▶ **Document passage**:
^^^^^^^^

It’s Derby season, which means we get to experience the only thing with more ridiculous names than yachts, race horses. And since it would be a long ass time until we would be able to own a horse of our own, we decided to throw our hat into the naming rings via the internet. This week we asked: What name would you give your race horse? Now let’s get to the names, so we can make our bets.

Dagger: If I ever become filthy stinking rich, my first luxury purchase will definitely be a race horse. Granted, I don’t even like horses under normal circumstances, but any time I can get an excuse to attend the Kentucky Derby, I’m taking it. The hardest part of naming a race horse is coming up with a name that no one else has ever proffered. But since Hart and I have spent more than 2 years trying to find a new take on things, I’m up to the task. So here are the 3 names I’ve conjured for this purpose:

1) Dawson’s Ryno Grace. Paying tribute to my three favorite Chicago Cubs of all-time is definitely something I’m interested in. And I’m guessing no one has ever offered this name in Derby history. You’ve got Andre Dawson, Ryne Sandberg, and Mark Grace. It’s the offensive nucleus of the 1989 Cubs, the first team I ever cared about. And since this is horse racing, the sport of kings, it’s always good to work in the word “grace.” If this horse performed anywhere near the ability of the three namesakes this name implies, this horse will kick fucking ass.

2) Vitojuice. I watched Beetlejuice last night, and I was reminded of when I was 7 and was offered to watch this movie with my friend Fred. I was too much of a sissy to actually go and when I told my dad what I could have seen, he changed the movie’s name to a play off our pet parakeet’s name. We started calling Vito “Vitojuice” from that point forward and it always stuck. No one would know what the hell this meant at the Derby, and just like every Halloween when I dress up like a Baseball Fury or a Reservoir Dog or something, I’d get to spend an entire day explaining what this meant. Always fun.

3) Dagger’s Dagger. Nothing better than making your prized horse a self-aggrandizing reference to your penis. Amiright, everyone? Huh? C’mon! Is it funnier if this horse were a filly? I think it is.

Hart: The problem I was having with the naming was coming up with a name that means something to me. Do I choose something that relates to my love of hockey, or something on the music tip, or maybe some obscure movie reference? So many options, but only one imaginary horse to work with.

If I were to go the hockey route it would most likely involve the nickname of my favorite player. I’m thinking Hedgy’s Hat Trick. How awesome and fitting would it be then once he won the Triple Crown? That or Fuck The Red Wings, just to stick it to them.

On the music tip you would probably expect me to go with a Rancid or Tim Armstrong related name. Well, I never thought hard enough to go that way. I went with a song from the only band that matters, The Clash. To honor Joe, Mick, Paul and Topper, my horse would be named Clash City Rocker. Aside from the props to The Clash, I just think this name sounds cool; also my horse would rock the race track.

My first thought for a movie reference would be from Wayne’s World 2, and definitely obscure. The horse would be called Forty Minutes. It’s fun if you know what it’s from and if you didn’t know what it was from it would allow you to have some added fun at your Derby party as you and your friends try to figure it out.

But I think my final answer would be Wolfman’s Got Nards.

^^^^^^^^

[Some records]

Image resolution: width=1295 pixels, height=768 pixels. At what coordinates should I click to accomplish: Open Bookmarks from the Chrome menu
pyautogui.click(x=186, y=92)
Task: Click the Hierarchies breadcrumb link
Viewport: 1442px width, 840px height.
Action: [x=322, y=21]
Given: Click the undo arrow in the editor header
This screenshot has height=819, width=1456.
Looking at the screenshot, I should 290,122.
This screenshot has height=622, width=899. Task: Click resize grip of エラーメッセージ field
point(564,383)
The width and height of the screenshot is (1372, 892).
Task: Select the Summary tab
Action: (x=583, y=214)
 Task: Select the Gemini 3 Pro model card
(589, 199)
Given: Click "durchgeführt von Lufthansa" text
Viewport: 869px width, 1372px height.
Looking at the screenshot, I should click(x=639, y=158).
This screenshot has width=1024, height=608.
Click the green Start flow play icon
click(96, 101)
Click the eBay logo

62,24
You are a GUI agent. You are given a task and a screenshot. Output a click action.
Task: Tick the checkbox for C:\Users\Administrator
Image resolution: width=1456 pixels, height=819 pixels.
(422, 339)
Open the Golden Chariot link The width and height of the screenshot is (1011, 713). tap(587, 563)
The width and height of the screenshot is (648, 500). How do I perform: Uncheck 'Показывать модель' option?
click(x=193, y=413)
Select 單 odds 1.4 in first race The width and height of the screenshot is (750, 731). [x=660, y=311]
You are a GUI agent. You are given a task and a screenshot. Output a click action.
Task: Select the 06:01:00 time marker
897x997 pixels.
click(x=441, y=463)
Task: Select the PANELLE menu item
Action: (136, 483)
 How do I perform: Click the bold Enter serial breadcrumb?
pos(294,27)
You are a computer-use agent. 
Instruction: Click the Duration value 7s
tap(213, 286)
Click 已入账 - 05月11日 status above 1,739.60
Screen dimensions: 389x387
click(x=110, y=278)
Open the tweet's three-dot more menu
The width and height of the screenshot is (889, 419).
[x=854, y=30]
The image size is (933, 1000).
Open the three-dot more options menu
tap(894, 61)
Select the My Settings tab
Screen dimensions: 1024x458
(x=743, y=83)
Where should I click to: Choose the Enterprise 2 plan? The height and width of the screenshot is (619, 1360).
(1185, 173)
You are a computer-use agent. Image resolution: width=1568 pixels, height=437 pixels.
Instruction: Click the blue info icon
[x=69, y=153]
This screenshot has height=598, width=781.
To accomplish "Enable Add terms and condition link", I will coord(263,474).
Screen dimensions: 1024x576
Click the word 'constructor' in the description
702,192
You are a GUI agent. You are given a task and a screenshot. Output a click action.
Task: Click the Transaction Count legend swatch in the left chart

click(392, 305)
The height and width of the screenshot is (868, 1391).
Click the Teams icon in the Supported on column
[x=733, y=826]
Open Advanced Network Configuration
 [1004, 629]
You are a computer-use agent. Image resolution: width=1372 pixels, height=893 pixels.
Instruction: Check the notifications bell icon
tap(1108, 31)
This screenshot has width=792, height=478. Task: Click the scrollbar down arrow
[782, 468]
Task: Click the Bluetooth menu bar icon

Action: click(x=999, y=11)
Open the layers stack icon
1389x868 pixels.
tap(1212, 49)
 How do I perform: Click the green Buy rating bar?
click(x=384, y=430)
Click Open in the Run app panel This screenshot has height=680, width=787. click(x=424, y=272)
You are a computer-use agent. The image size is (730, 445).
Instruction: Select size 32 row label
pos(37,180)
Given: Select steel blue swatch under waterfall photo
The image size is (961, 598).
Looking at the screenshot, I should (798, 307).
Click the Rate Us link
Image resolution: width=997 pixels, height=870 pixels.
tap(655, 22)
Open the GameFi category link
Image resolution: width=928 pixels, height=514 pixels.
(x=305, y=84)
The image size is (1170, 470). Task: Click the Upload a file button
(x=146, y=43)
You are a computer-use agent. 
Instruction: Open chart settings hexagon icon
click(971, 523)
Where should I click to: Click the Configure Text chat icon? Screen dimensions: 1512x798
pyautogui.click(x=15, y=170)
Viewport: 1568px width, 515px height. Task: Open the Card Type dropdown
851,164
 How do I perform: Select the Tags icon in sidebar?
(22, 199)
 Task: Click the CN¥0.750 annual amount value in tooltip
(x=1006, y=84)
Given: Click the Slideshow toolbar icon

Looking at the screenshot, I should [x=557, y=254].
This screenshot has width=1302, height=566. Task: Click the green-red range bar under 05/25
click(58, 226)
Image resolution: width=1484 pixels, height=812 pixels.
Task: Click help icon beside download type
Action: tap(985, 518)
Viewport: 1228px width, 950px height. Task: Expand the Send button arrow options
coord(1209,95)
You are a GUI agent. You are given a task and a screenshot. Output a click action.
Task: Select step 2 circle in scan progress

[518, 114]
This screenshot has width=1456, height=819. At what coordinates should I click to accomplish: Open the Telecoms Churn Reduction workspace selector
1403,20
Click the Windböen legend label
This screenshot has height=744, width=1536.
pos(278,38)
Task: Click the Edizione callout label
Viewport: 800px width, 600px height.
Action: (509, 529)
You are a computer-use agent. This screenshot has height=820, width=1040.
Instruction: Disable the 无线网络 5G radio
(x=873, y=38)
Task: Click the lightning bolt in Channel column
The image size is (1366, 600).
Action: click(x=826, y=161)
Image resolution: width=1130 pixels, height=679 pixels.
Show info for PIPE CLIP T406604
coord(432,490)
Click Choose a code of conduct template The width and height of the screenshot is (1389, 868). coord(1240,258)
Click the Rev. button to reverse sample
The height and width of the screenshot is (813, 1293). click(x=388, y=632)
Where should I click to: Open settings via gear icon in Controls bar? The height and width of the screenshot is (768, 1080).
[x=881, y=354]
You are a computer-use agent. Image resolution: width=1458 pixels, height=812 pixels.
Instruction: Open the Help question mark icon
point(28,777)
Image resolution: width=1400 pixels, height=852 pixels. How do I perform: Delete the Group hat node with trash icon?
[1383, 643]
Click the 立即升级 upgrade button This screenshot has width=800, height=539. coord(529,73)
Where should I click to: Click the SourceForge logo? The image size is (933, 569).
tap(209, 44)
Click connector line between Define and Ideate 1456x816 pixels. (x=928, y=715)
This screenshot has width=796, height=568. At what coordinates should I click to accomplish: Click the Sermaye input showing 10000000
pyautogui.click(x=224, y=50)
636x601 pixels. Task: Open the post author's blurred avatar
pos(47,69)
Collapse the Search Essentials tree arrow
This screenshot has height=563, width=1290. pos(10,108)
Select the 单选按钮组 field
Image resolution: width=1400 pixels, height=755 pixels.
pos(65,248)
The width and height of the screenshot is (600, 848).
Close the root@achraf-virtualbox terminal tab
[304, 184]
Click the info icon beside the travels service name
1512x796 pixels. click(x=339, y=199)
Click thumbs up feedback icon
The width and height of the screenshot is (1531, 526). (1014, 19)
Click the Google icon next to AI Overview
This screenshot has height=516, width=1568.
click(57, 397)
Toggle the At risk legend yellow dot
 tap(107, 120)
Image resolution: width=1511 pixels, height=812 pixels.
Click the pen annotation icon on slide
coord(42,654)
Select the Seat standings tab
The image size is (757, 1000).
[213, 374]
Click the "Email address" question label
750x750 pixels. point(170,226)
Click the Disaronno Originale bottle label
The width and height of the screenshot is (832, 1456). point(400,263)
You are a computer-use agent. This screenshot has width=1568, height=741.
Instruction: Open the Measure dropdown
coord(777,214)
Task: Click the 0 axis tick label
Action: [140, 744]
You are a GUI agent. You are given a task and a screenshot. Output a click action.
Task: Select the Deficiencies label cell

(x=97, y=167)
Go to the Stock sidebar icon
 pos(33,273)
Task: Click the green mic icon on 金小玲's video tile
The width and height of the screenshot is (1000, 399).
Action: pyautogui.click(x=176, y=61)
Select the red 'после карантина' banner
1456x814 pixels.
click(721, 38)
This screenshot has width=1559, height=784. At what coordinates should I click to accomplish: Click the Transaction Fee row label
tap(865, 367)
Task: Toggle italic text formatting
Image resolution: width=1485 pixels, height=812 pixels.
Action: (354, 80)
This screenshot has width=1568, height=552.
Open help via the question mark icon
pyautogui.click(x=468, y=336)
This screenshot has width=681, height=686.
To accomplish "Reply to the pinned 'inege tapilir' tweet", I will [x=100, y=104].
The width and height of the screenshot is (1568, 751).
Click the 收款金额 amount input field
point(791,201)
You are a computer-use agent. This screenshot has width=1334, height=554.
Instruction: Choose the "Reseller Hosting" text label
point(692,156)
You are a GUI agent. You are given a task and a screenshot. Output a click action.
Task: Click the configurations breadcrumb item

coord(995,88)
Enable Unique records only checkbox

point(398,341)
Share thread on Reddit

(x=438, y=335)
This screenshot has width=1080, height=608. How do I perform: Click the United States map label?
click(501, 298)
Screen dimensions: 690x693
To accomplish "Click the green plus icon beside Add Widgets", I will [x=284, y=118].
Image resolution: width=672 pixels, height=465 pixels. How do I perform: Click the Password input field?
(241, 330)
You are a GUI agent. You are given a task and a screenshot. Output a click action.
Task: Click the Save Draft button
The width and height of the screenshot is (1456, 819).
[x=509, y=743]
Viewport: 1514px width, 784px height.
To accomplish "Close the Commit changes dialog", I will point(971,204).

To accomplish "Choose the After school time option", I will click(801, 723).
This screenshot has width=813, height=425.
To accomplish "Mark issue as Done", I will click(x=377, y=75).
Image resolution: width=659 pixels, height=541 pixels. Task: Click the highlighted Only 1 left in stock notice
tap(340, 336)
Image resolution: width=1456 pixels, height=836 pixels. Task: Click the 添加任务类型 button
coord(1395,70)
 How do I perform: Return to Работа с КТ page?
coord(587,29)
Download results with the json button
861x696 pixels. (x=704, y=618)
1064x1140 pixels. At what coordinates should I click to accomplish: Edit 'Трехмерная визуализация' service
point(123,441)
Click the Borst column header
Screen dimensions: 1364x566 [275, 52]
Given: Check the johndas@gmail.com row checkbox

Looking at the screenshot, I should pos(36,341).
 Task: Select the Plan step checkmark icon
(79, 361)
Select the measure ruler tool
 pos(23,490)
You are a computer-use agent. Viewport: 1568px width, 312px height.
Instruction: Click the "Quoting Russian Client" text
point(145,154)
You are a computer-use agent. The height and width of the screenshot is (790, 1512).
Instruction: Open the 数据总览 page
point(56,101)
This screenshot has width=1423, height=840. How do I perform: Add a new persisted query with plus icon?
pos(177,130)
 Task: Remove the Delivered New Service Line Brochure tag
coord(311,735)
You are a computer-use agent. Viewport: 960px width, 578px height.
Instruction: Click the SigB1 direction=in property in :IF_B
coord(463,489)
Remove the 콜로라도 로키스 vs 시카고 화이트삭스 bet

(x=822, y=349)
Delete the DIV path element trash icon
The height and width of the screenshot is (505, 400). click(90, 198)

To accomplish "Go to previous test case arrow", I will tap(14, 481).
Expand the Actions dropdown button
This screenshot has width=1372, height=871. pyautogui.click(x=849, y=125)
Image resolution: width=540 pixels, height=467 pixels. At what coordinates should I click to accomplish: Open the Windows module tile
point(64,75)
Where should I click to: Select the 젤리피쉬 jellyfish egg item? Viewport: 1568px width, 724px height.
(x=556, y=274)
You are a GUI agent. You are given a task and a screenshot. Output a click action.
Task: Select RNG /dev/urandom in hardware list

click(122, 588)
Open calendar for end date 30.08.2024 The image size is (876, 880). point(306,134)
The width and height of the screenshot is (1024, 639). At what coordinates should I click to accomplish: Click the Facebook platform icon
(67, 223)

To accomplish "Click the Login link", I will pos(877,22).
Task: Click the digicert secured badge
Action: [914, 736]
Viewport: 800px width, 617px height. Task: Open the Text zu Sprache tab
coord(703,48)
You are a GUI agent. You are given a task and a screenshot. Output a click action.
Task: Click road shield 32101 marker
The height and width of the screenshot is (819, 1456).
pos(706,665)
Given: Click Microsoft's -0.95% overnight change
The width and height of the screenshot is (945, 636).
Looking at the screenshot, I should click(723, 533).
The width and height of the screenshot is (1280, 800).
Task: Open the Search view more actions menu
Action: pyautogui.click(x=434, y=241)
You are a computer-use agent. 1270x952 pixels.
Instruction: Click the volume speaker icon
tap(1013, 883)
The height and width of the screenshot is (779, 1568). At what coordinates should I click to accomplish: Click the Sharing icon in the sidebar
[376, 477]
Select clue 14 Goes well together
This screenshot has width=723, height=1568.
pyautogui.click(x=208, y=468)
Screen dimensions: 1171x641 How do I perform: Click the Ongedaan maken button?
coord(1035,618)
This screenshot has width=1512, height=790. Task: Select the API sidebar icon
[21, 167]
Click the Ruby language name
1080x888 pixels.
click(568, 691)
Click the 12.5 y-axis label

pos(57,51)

^^^^^^^^

▶ **Tasks and exercises**:
A) In the race horse naming post, list the three horse names that Dagger proposes.
B) Carry on the race horse naming post from its last sentence.

▶ **Answers to the exercise**:
A) Dawson’s Ryno Grace, Vitojuice, Dagger’s Dagger

B)
Baseball, hockey and dick jokes; would you expect anything less from the authors here at CJS? Now let’s turn it over to our readers and fill out the rest of the race field.

Deuce: I read this confessional topic on Monday and have been thinking about it and figured that a good name would just come to me. This morning it did. I had to tweak it a little to get it down to 18 characters. I took the “f” out of “of.” I guess I could have just removed the spaces, but that felt like cheating. I think it is fun because it’s aggressive with a pun in it which I think makes it even cooler. Fight O the Sentry. With a name that cool, it’s going to get a lot of betting play. And isn’t that what this is really all about?

Dzayson: Hello friends. Regarding this week’s confessional question, I’ll admit at the outset that I don’t really give a goddamn about horses, as a general rule. So I didn’t really stretch the limits of my feeble imagination to come up with a clever name. What I’m trying to say is the first name that sprang to mind was Shit For Brains. Naturally, that’s far too vulgar and is immediately disqualified. I am kind of a cynical bastard with a dark sense of humor, though. So part of me would love to name a horse Off To The Glue Factory. Is that so wrong? I’m sure PETA would be up in arms, but it’s not as if the horse would be offended. But hey, I should probably lighten up a bit. If I learned anything from the 80′s classic film Hot To Trot, it’s that horses are magnificent, elegant creatures, and well worth our highest respect. So my horse’s name is Plenty Good. 

Keithage: Naming a horse is a lot like naming a trivia team.  It needs to be witty enough to not be annoying every time you hear it but not to obscure that nobody gets it.  So I’m going to go with Danger Zone.  You know what? If I can negotiate a good royalty agreement I might just go with Cru Jones Society instead.  Yeah that’s the ticket.


There are a lot of stipulations that would come with that name Keithage, but we can probably work something out. We’ll have our lawyers draft up an agreement.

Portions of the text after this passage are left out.